Measures of primary, secondary, and other outcomes

The level of depressive symptomatology is assessed with the Center for Epidemiologic Studies Depression Scale-Revised (CESD-R) [59, 60]. The CESD-R is a 20-item self-report instrument which measures symptoms of depression in nine different categories: sadness (dysphoria), loss of interest (anhedonia), appetite, sleep, thinking/concentration, guilt (worthlessness), tiredness (fatigue), movement (agitation), and suicidal ideation. Participants rate each item on a five-point Likert scale, from 0 (not at all or less than one day) to 4 (nearly every day for 2 weeks) to indicate how they felt or behaved during the last week or so. The Total CESD-R Score is calculated as a sum of responses to all 20 questions. The CESD-R exhibited good psychometric properties, including high internal consistency, strong factor loadings, and theoretically consistent convergent and divergent validity with anxiety, schizotypy, and positive and negative effects [61]. The CESD-R has been adapted to Romanian for the purposes of the current study.
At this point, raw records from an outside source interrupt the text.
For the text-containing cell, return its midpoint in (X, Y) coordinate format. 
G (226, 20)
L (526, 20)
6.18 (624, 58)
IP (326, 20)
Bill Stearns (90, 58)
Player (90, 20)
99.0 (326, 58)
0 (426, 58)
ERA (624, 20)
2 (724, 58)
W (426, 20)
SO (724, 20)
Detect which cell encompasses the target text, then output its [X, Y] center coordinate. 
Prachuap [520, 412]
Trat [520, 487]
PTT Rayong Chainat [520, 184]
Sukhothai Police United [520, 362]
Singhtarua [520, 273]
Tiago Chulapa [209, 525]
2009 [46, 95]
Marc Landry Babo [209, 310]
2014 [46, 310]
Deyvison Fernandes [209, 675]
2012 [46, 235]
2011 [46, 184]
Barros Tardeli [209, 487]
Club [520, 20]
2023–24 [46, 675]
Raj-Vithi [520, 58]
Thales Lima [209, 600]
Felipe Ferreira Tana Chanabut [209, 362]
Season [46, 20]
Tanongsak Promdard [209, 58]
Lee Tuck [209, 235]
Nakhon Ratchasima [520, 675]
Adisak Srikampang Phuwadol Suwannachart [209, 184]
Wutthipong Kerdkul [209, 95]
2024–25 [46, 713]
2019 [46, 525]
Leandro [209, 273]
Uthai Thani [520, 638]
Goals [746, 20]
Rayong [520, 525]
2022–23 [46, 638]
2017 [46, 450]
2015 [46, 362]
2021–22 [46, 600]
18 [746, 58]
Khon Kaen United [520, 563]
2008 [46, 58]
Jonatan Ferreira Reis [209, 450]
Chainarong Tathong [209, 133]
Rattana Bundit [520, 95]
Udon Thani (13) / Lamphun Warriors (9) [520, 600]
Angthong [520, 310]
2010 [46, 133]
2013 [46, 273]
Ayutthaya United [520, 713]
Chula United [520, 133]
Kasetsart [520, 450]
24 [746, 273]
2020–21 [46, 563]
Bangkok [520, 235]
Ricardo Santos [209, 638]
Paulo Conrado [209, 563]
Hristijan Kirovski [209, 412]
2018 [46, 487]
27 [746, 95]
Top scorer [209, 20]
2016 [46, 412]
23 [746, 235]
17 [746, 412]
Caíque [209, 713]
The Positive and Negative Affect Scale (PANAS) [62] is a 20-item self-report questionnaire designed to assess mood. It consists of 10 items that address positive affect (PA) and 10 items that address negative affect (NA). Participants rate each item on a five-point Likert scale, from 1 (very slightly/not at all) to 5 (extremely) to indicate how they felt during the indicated timeframe. The PANAS can be used to assess mood on various time scales by altering the instructions. For the purposes of this study, we have used a 2-week timeframe. The validity and internal consistency of the PANAS are good, with test–retest reliability being the highest for the “general” temporal instruction. The PANAS has been used previously on the Romanian population and was found to have adequate psychometric properties [63, 64].
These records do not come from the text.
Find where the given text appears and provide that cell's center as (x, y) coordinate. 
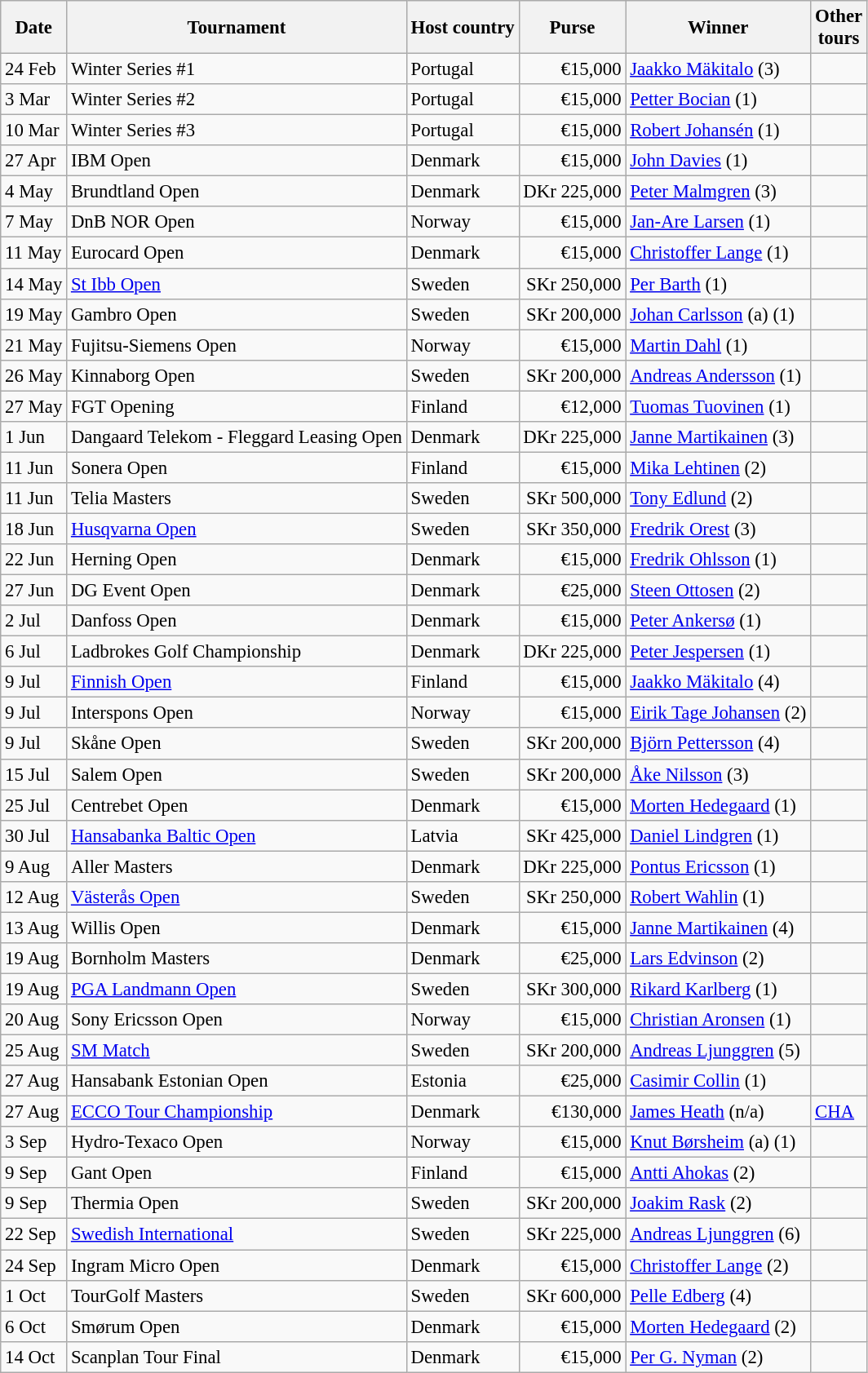
Jaakko Mäkitalo (3) (718, 69)
12 Aug (34, 897)
Husqvarna Open (237, 529)
Eirik Tage Johansen (2) (718, 713)
Tournament (237, 28)
Winter Series #2 (237, 100)
Per Barth (1) (718, 284)
Casimir Collin (1) (718, 1081)
Estonia (463, 1081)
Fujitsu-Siemens Open (237, 345)
22 Sep (34, 1234)
Morten Hedegaard (2) (718, 1326)
11 May (34, 253)
Willis Open (237, 928)
Purse (573, 28)
Gant Open (237, 1173)
Pontus Ericsson (1) (718, 866)
24 Sep (34, 1265)
Othertours (839, 28)
Janne Martikainen (3) (718, 437)
27 Apr (34, 161)
9 Aug (34, 866)
Aller Masters (237, 866)
Jan-Are Larsen (1) (718, 223)
Winner (718, 28)
Host country (463, 28)
Herning Open (237, 560)
Västerås Open (237, 897)
1 Oct (34, 1295)
Rikard Karlberg (1) (718, 989)
7 May (34, 223)
24 Feb (34, 69)
Lars Edvinson (2) (718, 959)
Tony Edlund (2) (718, 498)
Smørum Open (237, 1326)
Sony Ericsson Open (237, 1020)
Tuomas Tuovinen (1) (718, 406)
25 Aug (34, 1051)
IBM Open (237, 161)
Christoffer Lange (2) (718, 1265)
€12,000 (573, 406)
Eurocard Open (237, 253)
SKr 300,000 (573, 989)
Date (34, 28)
Dangaard Telekom - Fleggard Leasing Open (237, 437)
Winter Series #1 (237, 69)
Thermia Open (237, 1203)
27 Jun (34, 591)
John Davies (1) (718, 161)
Joakim Rask (2) (718, 1203)
Morten Hedegaard (1) (718, 805)
2 Jul (34, 621)
Latvia (463, 835)
Andreas Andersson (1) (718, 375)
Bornholm Masters (237, 959)
Scanplan Tour Final (237, 1357)
Fredrik Orest (3) (718, 529)
SM Match (237, 1051)
14 Oct (34, 1357)
1 Jun (34, 437)
3 Mar (34, 100)
SKr 600,000 (573, 1295)
Robert Johansén (1) (718, 131)
Finnish Open (237, 682)
22 Jun (34, 560)
ECCO Tour Championship (237, 1112)
18 Jun (34, 529)
Martin Dahl (1) (718, 345)
Pelle Edberg (4) (718, 1295)
Christian Aronsen (1) (718, 1020)
PGA Landmann Open (237, 989)
SKr 350,000 (573, 529)
Antti Ahokas (2) (718, 1173)
6 Jul (34, 652)
Swedish International (237, 1234)
Petter Bocian (1) (718, 100)
Peter Malmgren (3) (718, 192)
Brundtland Open (237, 192)
Peter Ankersø (1) (718, 621)
Steen Ottosen (2) (718, 591)
Åke Nilsson (3) (718, 774)
Knut Børsheim (a) (1) (718, 1142)
SKr 500,000 (573, 498)
James Heath (n/a) (718, 1112)
Mika Lehtinen (2) (718, 467)
4 May (34, 192)
Peter Jespersen (1) (718, 652)
10 Mar (34, 131)
Salem Open (237, 774)
19 May (34, 314)
St Ibb Open (237, 284)
15 Jul (34, 774)
€130,000 (573, 1112)
DnB NOR Open (237, 223)
Telia Masters (237, 498)
13 Aug (34, 928)
Hydro-Texaco Open (237, 1142)
Hansabank Estonian Open (237, 1081)
TourGolf Masters (237, 1295)
Andreas Ljunggren (6) (718, 1234)
Skåne Open (237, 744)
DG Event Open (237, 591)
Ladbrokes Golf Championship (237, 652)
Sonera Open (237, 467)
21 May (34, 345)
Daniel Lindgren (1) (718, 835)
Ingram Micro Open (237, 1265)
Hansabanka Baltic Open (237, 835)
FGT Opening (237, 406)
26 May (34, 375)
Björn Pettersson (4) (718, 744)
Robert Wahlin (1) (718, 897)
6 Oct (34, 1326)
SKr 225,000 (573, 1234)
25 Jul (34, 805)
Janne Martikainen (4) (718, 928)
3 Sep (34, 1142)
Jaakko Mäkitalo (4) (718, 682)
Johan Carlsson (a) (1) (718, 314)
Danfoss Open (237, 621)
Per G. Nyman (2) (718, 1357)
27 May (34, 406)
Fredrik Ohlsson (1) (718, 560)
SKr 425,000 (573, 835)
Kinnaborg Open (237, 375)
Andreas Ljunggren (5) (718, 1051)
Christoffer Lange (1) (718, 253)
14 May (34, 284)
30 Jul (34, 835)
Centrebet Open (237, 805)
Interspons Open (237, 713)
Gambro Open (237, 314)
Winter Series #3 (237, 131)
CHA (839, 1112)
20 Aug (34, 1020)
Satisfaction with Life (SWL) [65] is a five-item scale designed to measure global cognitive judgements of one’s life satisfaction. Participants rate each of the five items using a seven-point scale that ranges from 7 (strongly agree) to 1 (strongly disagree). The SWL has been shown to be a valid and reliable measure of life satisfaction which can be used with a wide range of age groups [66, 67]. The SWL scale has been adapted to Romanian for the purposes of the current study.

The Dysfunctional Attitude Scale (DAS) [68] was designed to measure the intensity of dysfunctional attitudes that, according to the cognitive theory of depression [25], contribute to vulnerability for depression. For the purpose of our study, we used the short form of this scale. The Dysfunctional Attitude Scale - Short Form (DAS-SF) [69] consists of two subscales: “dependency” (6 items) and “perfectionism/performance evaluation” (11 items). The 17 items are rated on a seven-point Likert scale, from 1 (total disagreement) to 7 (total agreement). The DAS-SF possesses good psychometric properties in terms of model fit, reliability, and convergent construct validity [69]. The DAS-SF has been adapted to Romanian for the purposes of this study.
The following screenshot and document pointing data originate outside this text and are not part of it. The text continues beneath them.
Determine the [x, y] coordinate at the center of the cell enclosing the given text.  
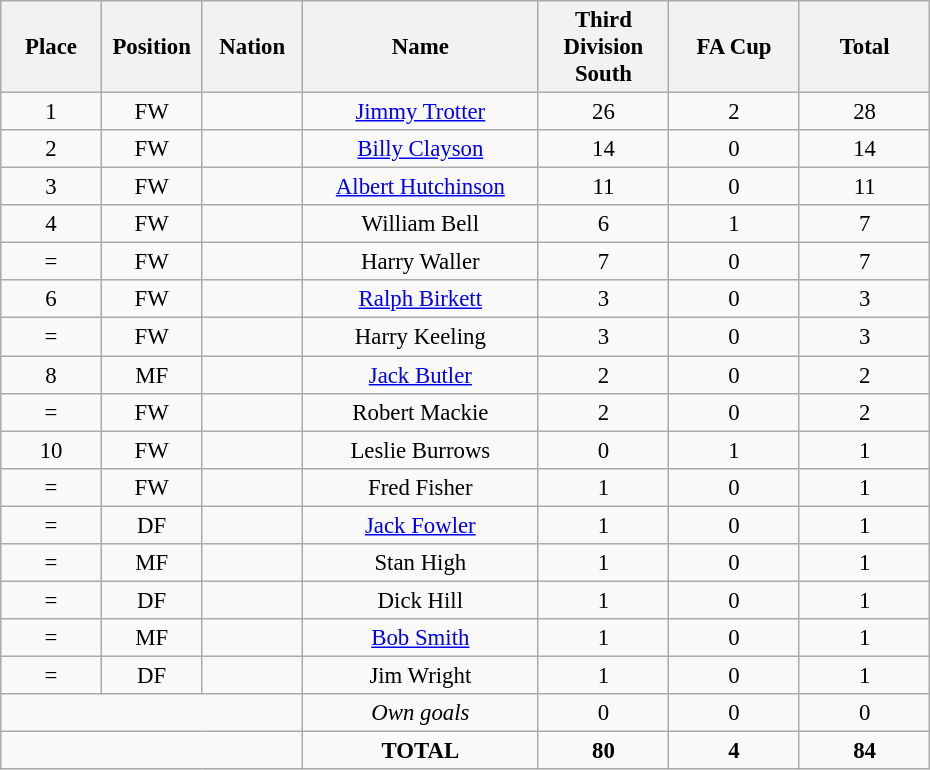
William Bell [421, 224]
Jim Wright [421, 675]
Harry Waller [421, 262]
Jack Butler [421, 375]
Position [152, 47]
Jimmy Trotter [421, 112]
84 [864, 751]
Third Division South [604, 47]
Dick Hill [421, 600]
Albert Hutchinson [421, 187]
80 [604, 751]
TOTAL [421, 751]
Own goals [421, 713]
8 [52, 375]
FA Cup [734, 47]
10 [52, 450]
Total [864, 47]
Robert Mackie [421, 412]
28 [864, 112]
Leslie Burrows [421, 450]
Nation [252, 47]
Jack Fowler [421, 525]
Stan High [421, 563]
Billy Clayson [421, 149]
Place [52, 47]
Name [421, 47]
Bob Smith [421, 638]
Ralph Birkett [421, 299]
Harry Keeling [421, 337]
Fred Fisher [421, 487]
26 [604, 112]
Scan for the cell matching the given text and deliver its [x, y] coordinate at center. 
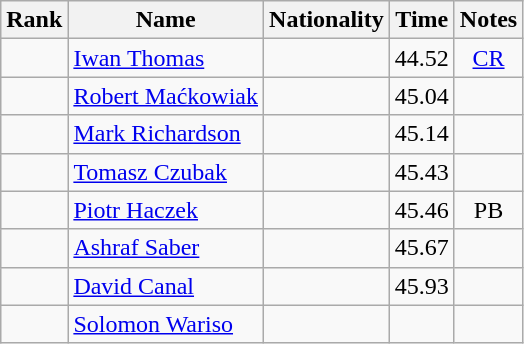
Rank [34, 20]
45.67 [422, 248]
Notes [488, 20]
45.14 [422, 134]
Robert Maćkowiak [166, 96]
Solomon Wariso [166, 324]
Piotr Haczek [166, 210]
45.04 [422, 96]
45.43 [422, 172]
Nationality [327, 20]
Name [166, 20]
CR [488, 58]
Time [422, 20]
Iwan Thomas [166, 58]
David Canal [166, 286]
Tomasz Czubak [166, 172]
44.52 [422, 58]
PB [488, 210]
45.93 [422, 286]
Mark Richardson [166, 134]
45.46 [422, 210]
Ashraf Saber [166, 248]
From the cell containing the given text, extract its center point as (X, Y) coordinate. 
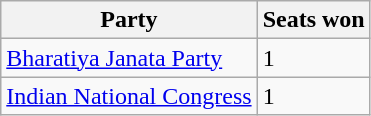
Seats won (314, 20)
Bharatiya Janata Party (129, 58)
Party (129, 20)
Indian National Congress (129, 96)
From the cell containing the given text, extract its center point as (X, Y) coordinate. 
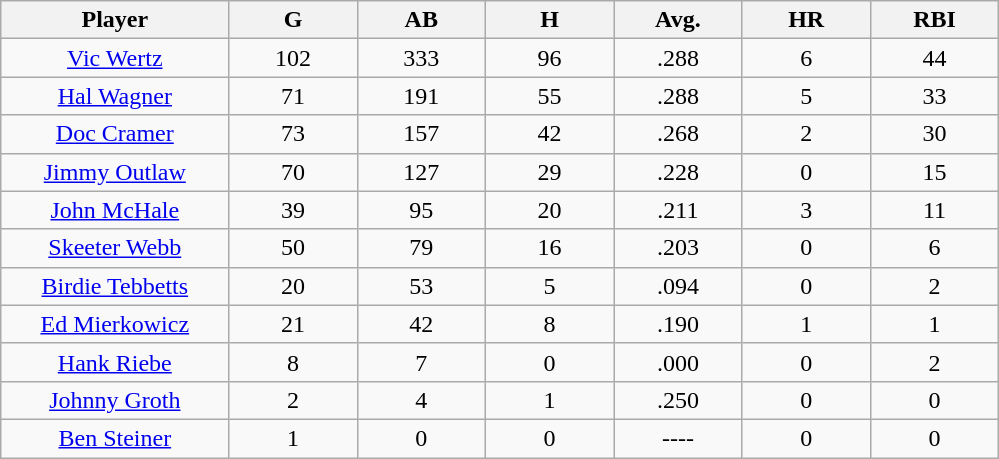
Player (115, 20)
191 (421, 96)
95 (421, 210)
Vic Wertz (115, 58)
.250 (678, 400)
.211 (678, 210)
71 (293, 96)
Avg. (678, 20)
4 (421, 400)
Hank Riebe (115, 362)
Doc Cramer (115, 134)
55 (549, 96)
33 (934, 96)
3 (806, 210)
333 (421, 58)
Birdie Tebbetts (115, 286)
Skeeter Webb (115, 248)
Hal Wagner (115, 96)
Jimmy Outlaw (115, 172)
7 (421, 362)
96 (549, 58)
29 (549, 172)
Ed Mierkowicz (115, 324)
G (293, 20)
.094 (678, 286)
50 (293, 248)
11 (934, 210)
39 (293, 210)
.190 (678, 324)
H (549, 20)
.000 (678, 362)
.268 (678, 134)
157 (421, 134)
Ben Steiner (115, 438)
79 (421, 248)
Johnny Groth (115, 400)
16 (549, 248)
John McHale (115, 210)
RBI (934, 20)
127 (421, 172)
HR (806, 20)
53 (421, 286)
73 (293, 134)
AB (421, 20)
15 (934, 172)
.203 (678, 248)
70 (293, 172)
30 (934, 134)
21 (293, 324)
44 (934, 58)
---- (678, 438)
102 (293, 58)
.228 (678, 172)
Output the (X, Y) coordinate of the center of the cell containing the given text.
The Beliefs Scale (BS) [70] measures irrational beliefs. It consists of 20 items, and responders indicate how much they agree or disagree with each item using a five-point Likert scale that ranges from 1 (strongly disagree) to 5 (strongly agree). The BS shows good psychometric properties regarding construct and discriminant validity [71]. This scale has been translated into Romanian for the purposes of this study.

The Automatic Thoughts Questionnaire (ATQ) [72] is a 15-item self-report measure used to assess depression-related cognitions. Participants rate, on a five-point Likert scale from 1 (never) to 5 (almost all the time), how frequently they have had a given thought over the past week. A higher score shows a higher frequency of automatic thoughts. The psychometric properties of the ATQ have been adequately demonstrated in previous studies [73]. The ATQ has been successfully used previously on the Romanian population [7476].

The Behavioral Activation for Depression Scale - Short Form (BADS-SF) [77] is an instrument designed to be administered weekly to measure changes in avoidance and activation over the course of the Behavioral Activation (BA) treatment for depression. The BADS consists of nine items grouped into two subscales (Activation and Avoidance/Rumination). Respondents rate each item on a seven-point Likert scale ranging from 0 (not at all) to 6 (completely). The scale has good psychometric properties [78]. The BADS-SF has been translated into Romanian for the purposes of this study.

Satisfaction with the Application Scale was specifically designed for this study. It consists of 10 items that assess users’ satisfaction with the application, its difficulty level, attractiveness, and subjective utility. The first 8 items are rated on a three-point scale, ranging from 0 to 2. Each response scale is personalized to the content of the item (e.g., How attractive did you find the exercises included in the application? - 0 = rather unattractive, 1 = attractive enough, 2 = very attractive). Item 9 assesses the application globally, with the participant being asked to give an overall grade between 1 (minimum) and 10 (maximum). Item 10 asks the participants if they would recommend the application to a friend ("yes" or "no").

The Application Use Scale was also developed specifically for this study. It consists of 8 items that assess weekly quantitative app usage aspects: the effort invested in homework (1 item), number of practiced exercises (1 item), number of read courses (1 item), frequency of general application use (1 item), and frequency of every exercise use (4 items).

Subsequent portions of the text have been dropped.